If you are wondering what the difference is between a Managed Services Provider and a Total Solutions Provider, then this is the blog for you!
Warning: I will use their respective acronyms from this point onwards and if you are not sure what a Managed Services Provider (MSP) is, then start with this blog and the same for a Total Solutions Provider (TSP), click here.
The truth is, rather than one being ‘better’ than the other it is more a case of the evolution of an MSP into a TSP.
The big difference between the two is who manages what relationships. An MSP is brilliant at providing traditional IT services, with some of these being on-premise and others being basic cloud services such as Office 365 and disaster recovery solutions or BDR . This model brought a fundamental shift to the customer as it was in everyone’s interest to keep the end users’ systems up and running and the users productive.
However, as technology has evolved and moved into many more areas of the business, there are increasing numbers of vendors to manage. Often the marketing department will have many software vendors and the accounts team too.
There are also other vendors such as private and public cloud providers, VoIP telephone providers, leased lines and other broadband services. All these different relationships fall under the banner of technology and even a small business can have many of these to manage.
A TSP will manage all these relationships from a support perspective and will also help determine the best partners for your business and in some cases recommend a trusted supplier.
The advantages of this are quite easy to see. Growing businesses want to be able to take on new technologies without huge impacts to their business operations particularly from a support perspective. This gives the end user just a single company and team to call when things are not as they should be as opposed to a long line of numbers to navigate and work out where the problem is and who is responsible for solving the issue.
The truth is the end user does not care who is going to fix it, they just need to be able to keep working. In any different model, the end user is likely to get passed around from vendor to vendor and this can take a long time in which the end user is unproductive and costing your business money.
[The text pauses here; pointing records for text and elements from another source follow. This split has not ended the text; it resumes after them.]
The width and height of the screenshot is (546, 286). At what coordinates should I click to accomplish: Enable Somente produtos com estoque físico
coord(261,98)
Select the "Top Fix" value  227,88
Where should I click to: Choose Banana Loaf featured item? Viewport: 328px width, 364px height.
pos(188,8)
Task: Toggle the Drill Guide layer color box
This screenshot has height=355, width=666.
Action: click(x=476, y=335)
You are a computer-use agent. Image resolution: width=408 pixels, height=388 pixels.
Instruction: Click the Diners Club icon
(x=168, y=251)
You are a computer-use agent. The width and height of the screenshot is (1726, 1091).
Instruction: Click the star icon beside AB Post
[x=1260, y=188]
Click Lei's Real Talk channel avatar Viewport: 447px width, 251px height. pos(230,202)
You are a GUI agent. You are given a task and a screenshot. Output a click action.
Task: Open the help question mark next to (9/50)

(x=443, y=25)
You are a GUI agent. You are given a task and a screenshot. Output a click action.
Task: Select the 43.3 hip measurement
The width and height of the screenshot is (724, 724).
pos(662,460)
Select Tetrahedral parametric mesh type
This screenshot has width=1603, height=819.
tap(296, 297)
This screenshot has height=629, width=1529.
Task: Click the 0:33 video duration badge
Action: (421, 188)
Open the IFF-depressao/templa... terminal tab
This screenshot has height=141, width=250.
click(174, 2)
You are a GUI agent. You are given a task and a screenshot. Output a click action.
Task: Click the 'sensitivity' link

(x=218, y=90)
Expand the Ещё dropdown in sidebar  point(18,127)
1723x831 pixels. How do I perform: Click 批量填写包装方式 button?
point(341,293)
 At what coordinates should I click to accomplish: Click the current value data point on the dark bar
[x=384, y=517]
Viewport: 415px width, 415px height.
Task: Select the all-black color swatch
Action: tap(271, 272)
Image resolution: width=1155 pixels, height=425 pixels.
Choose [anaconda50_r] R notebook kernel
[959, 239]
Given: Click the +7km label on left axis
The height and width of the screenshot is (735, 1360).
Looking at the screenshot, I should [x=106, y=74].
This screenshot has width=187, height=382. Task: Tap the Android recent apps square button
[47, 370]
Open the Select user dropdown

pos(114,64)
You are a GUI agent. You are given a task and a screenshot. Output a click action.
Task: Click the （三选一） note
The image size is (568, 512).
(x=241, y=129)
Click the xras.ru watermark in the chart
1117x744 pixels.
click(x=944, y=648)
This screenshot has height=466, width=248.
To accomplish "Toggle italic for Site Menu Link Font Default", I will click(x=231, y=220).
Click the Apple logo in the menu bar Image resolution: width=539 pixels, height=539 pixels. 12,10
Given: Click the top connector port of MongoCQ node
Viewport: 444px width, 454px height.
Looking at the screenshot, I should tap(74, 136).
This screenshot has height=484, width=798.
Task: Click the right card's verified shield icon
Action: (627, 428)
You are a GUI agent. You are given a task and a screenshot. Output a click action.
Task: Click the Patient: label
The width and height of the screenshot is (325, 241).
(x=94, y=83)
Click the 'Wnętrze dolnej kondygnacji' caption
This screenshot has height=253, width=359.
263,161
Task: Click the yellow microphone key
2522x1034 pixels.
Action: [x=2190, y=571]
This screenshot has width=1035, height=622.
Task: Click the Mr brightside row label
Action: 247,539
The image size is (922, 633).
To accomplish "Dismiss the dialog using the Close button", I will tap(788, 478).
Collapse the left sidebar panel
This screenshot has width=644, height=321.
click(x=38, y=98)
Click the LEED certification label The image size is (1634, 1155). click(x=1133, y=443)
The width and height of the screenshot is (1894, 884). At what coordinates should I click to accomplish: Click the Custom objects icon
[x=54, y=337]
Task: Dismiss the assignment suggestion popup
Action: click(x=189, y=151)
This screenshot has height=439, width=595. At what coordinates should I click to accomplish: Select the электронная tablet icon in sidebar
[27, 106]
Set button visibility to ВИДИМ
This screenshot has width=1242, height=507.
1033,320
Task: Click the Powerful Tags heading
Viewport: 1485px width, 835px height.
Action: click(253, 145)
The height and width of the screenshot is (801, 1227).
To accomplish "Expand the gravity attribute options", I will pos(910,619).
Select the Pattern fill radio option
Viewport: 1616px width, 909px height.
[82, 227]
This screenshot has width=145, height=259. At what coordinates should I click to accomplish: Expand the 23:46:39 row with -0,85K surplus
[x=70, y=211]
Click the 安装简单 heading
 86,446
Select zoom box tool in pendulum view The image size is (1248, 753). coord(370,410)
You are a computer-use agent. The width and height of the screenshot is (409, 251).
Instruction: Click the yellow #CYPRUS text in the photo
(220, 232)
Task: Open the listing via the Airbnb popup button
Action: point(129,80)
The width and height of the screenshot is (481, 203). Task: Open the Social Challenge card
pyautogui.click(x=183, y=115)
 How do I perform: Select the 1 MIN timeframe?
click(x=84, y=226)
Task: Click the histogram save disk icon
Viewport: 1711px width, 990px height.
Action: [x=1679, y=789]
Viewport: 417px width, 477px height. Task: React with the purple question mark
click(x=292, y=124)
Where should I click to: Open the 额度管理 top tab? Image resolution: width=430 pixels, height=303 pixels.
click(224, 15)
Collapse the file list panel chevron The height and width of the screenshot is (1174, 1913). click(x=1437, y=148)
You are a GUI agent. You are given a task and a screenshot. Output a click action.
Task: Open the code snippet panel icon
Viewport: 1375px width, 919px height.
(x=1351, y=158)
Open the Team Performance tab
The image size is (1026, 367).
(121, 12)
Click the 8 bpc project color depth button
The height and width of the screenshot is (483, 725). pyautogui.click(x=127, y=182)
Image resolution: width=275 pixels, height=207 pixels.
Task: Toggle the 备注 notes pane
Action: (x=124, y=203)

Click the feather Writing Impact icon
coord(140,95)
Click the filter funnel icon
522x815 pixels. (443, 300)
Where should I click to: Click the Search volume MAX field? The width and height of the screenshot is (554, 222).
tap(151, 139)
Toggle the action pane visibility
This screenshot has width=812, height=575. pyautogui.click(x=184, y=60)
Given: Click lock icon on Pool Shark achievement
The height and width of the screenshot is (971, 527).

What are the downsides of this model?
The downsides are quite simple, you are reliant on your TSP to keep you updated and you will need to trust they have the resources and the systems and processes in place to ensure that messages are passed, and the fix is put in place. So, getting this relationship right is imperative. You may not always understand what the fix was, as the TSP managed the tickets and the helpdesk. This is not a problem for most, but occasionally there are some people who may want to deal with the various support desks themselves to understand the fix.
Trusted partner model.
To get the best out of a TSP model you will need to view the relationship as a partner and keep them involved in your business discussions as much as possible. The TSP should understand your business goals and timelines and will ensure that you have the best technology in place to support that with the budget and resources you have.
Is this any better than working with an MSP?
Those operating a true Managed Services Model will continue to provide a proactive service that will keep your IT systems working and your staff productive without a doubt. As we have hopefully demonstrated above a TSP is an evolution rather than anything better and working with a Total Solutions Provider will give you that one single partner that you can trust to help you get the best out of your investment in technology.
What about the BCS?
We have been an MSP for many years and have found ourselves doing more and more in the role of a TSP and will be continuing to move into a fully operational TSP by putting in the resources, training, systems and processes to enable us to be Kent’s first and best Total Solutions Provider.